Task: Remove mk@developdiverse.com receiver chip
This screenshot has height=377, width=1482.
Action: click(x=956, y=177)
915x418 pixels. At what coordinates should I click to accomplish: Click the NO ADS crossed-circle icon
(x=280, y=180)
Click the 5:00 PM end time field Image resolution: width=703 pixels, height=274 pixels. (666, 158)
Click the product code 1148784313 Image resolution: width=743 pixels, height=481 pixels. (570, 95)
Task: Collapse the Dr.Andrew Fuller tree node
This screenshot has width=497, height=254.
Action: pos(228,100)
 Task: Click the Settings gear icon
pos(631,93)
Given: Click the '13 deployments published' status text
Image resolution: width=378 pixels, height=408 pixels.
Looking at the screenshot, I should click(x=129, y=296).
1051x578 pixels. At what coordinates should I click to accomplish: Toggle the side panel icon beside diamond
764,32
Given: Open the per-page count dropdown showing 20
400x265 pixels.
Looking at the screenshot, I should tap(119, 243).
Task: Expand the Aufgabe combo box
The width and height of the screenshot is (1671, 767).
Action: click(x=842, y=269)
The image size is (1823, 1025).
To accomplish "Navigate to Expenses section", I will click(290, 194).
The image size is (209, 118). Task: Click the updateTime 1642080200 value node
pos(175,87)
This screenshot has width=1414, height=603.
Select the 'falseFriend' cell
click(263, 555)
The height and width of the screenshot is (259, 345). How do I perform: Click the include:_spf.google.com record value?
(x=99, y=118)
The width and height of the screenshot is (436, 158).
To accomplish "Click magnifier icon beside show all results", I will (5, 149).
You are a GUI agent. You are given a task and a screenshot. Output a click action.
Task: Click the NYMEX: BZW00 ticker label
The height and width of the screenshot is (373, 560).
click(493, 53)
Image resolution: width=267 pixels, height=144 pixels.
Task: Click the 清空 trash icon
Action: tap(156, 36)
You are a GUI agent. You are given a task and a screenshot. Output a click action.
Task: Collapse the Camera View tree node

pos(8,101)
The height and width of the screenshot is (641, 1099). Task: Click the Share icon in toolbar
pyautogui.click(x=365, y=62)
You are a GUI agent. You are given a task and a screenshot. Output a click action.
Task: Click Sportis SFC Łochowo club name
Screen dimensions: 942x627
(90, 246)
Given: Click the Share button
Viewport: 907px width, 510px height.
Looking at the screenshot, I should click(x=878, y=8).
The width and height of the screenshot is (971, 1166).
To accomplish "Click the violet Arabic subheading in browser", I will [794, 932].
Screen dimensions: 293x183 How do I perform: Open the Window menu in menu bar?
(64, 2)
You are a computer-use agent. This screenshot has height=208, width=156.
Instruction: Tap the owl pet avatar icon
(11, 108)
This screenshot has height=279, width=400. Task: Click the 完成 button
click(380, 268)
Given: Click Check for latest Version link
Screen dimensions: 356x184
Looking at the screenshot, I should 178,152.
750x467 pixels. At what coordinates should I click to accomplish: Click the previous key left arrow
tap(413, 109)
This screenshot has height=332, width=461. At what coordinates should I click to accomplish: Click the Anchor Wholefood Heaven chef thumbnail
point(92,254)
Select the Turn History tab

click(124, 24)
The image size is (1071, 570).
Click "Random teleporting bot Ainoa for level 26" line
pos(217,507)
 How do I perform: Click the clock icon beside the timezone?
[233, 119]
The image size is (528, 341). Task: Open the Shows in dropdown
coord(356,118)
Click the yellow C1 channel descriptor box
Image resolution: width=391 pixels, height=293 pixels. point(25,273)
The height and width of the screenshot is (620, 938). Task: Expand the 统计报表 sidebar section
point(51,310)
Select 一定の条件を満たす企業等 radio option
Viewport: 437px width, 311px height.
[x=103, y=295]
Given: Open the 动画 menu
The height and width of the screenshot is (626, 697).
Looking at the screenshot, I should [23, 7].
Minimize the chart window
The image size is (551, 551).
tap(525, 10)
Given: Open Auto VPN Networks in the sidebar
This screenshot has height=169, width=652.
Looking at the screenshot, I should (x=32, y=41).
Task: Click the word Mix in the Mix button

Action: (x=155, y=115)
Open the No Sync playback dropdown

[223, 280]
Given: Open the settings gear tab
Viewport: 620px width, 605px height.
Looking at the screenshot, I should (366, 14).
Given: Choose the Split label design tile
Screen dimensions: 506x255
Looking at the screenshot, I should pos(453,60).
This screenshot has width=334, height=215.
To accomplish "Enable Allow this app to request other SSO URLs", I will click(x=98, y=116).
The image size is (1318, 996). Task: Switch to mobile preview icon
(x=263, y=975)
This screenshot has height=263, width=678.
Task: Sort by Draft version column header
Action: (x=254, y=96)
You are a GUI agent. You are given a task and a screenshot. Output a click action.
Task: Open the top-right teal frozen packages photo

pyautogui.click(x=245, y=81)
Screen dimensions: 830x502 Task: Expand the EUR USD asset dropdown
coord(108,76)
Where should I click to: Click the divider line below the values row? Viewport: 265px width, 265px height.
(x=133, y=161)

- - - -

About this task: Go through the data above and return every line exactly.

Result:
Task: Remove mk@developdiverse.com receiver chip
This screenshot has height=377, width=1482.
Action: click(x=956, y=177)
915x418 pixels. At what coordinates should I click to accomplish: Click the NO ADS crossed-circle icon
(x=280, y=180)
Click the 5:00 PM end time field Image resolution: width=703 pixels, height=274 pixels. (666, 158)
Click the product code 1148784313 Image resolution: width=743 pixels, height=481 pixels. (570, 95)
Task: Collapse the Dr.Andrew Fuller tree node
This screenshot has width=497, height=254.
Action: pos(228,100)
 Task: Click the Settings gear icon
pos(631,93)
Given: Click the '13 deployments published' status text
Image resolution: width=378 pixels, height=408 pixels.
Looking at the screenshot, I should click(x=129, y=296).
1051x578 pixels. At what coordinates should I click to accomplish: Toggle the side panel icon beside diamond
764,32
Given: Open the per-page count dropdown showing 20
400x265 pixels.
Looking at the screenshot, I should tap(119, 243).
Task: Expand the Aufgabe combo box
The width and height of the screenshot is (1671, 767).
Action: click(x=842, y=269)
The image size is (1823, 1025).
To accomplish "Navigate to Expenses section", I will click(290, 194).
The image size is (209, 118). Task: Click the updateTime 1642080200 value node
pos(175,87)
This screenshot has width=1414, height=603.
Select the 'falseFriend' cell
click(263, 555)
The height and width of the screenshot is (259, 345). How do I perform: Click the include:_spf.google.com record value?
(x=99, y=118)
The width and height of the screenshot is (436, 158).
To accomplish "Click magnifier icon beside show all results", I will (5, 149).
You are a GUI agent. You are given a task and a screenshot. Output a click action.
Task: Click the NYMEX: BZW00 ticker label
The height and width of the screenshot is (373, 560).
click(493, 53)
Image resolution: width=267 pixels, height=144 pixels.
Task: Click the 清空 trash icon
Action: tap(156, 36)
You are a GUI agent. You are given a task and a screenshot. Output a click action.
Task: Collapse the Camera View tree node

pos(8,101)
The height and width of the screenshot is (641, 1099). Task: Click the Share icon in toolbar
pyautogui.click(x=365, y=62)
You are a GUI agent. You are given a task and a screenshot. Output a click action.
Task: Click Sportis SFC Łochowo club name
Screen dimensions: 942x627
(90, 246)
Given: Click the Share button
Viewport: 907px width, 510px height.
Looking at the screenshot, I should click(x=878, y=8).
The width and height of the screenshot is (971, 1166).
To accomplish "Click the violet Arabic subheading in browser", I will [794, 932].
Screen dimensions: 293x183 How do I perform: Open the Window menu in menu bar?
(64, 2)
You are a computer-use agent. This screenshot has height=208, width=156.
Instruction: Tap the owl pet avatar icon
(11, 108)
This screenshot has height=279, width=400. Task: Click the 完成 button
click(380, 268)
Given: Click Check for latest Version link
Screen dimensions: 356x184
Looking at the screenshot, I should 178,152.
750x467 pixels. At what coordinates should I click to accomplish: Click the previous key left arrow
tap(413, 109)
This screenshot has height=332, width=461. At what coordinates should I click to accomplish: Click the Anchor Wholefood Heaven chef thumbnail
point(92,254)
Select the Turn History tab

click(124, 24)
The image size is (1071, 570).
Click "Random teleporting bot Ainoa for level 26" line
pos(217,507)
 How do I perform: Click the clock icon beside the timezone?
[233, 119]
The image size is (528, 341). Task: Open the Shows in dropdown
coord(356,118)
Click the yellow C1 channel descriptor box
Image resolution: width=391 pixels, height=293 pixels. point(25,273)
The height and width of the screenshot is (620, 938). Task: Expand the 统计报表 sidebar section
point(51,310)
Select 一定の条件を満たす企業等 radio option
Viewport: 437px width, 311px height.
[x=103, y=295]
Given: Open the 动画 menu
The height and width of the screenshot is (626, 697).
Looking at the screenshot, I should [23, 7].
Minimize the chart window
The image size is (551, 551).
tap(525, 10)
Given: Open Auto VPN Networks in the sidebar
This screenshot has height=169, width=652.
Looking at the screenshot, I should (x=32, y=41).
Task: Click the word Mix in the Mix button

Action: (x=155, y=115)
Open the No Sync playback dropdown

[223, 280]
Given: Open the settings gear tab
Viewport: 620px width, 605px height.
Looking at the screenshot, I should (366, 14).
Given: Choose the Split label design tile
Screen dimensions: 506x255
Looking at the screenshot, I should pos(453,60).
This screenshot has width=334, height=215.
To accomplish "Enable Allow this app to request other SSO URLs", I will click(x=98, y=116).
The image size is (1318, 996). Task: Switch to mobile preview icon
(x=263, y=975)
This screenshot has height=263, width=678.
Task: Sort by Draft version column header
Action: (x=254, y=96)
You are a GUI agent. You are given a task and a screenshot. Output a click action.
Task: Open the top-right teal frozen packages photo

pyautogui.click(x=245, y=81)
Screen dimensions: 830x502 Task: Expand the EUR USD asset dropdown
coord(108,76)
Where should I click to: Click the divider line below the values row? Viewport: 265px width, 265px height.
(x=133, y=161)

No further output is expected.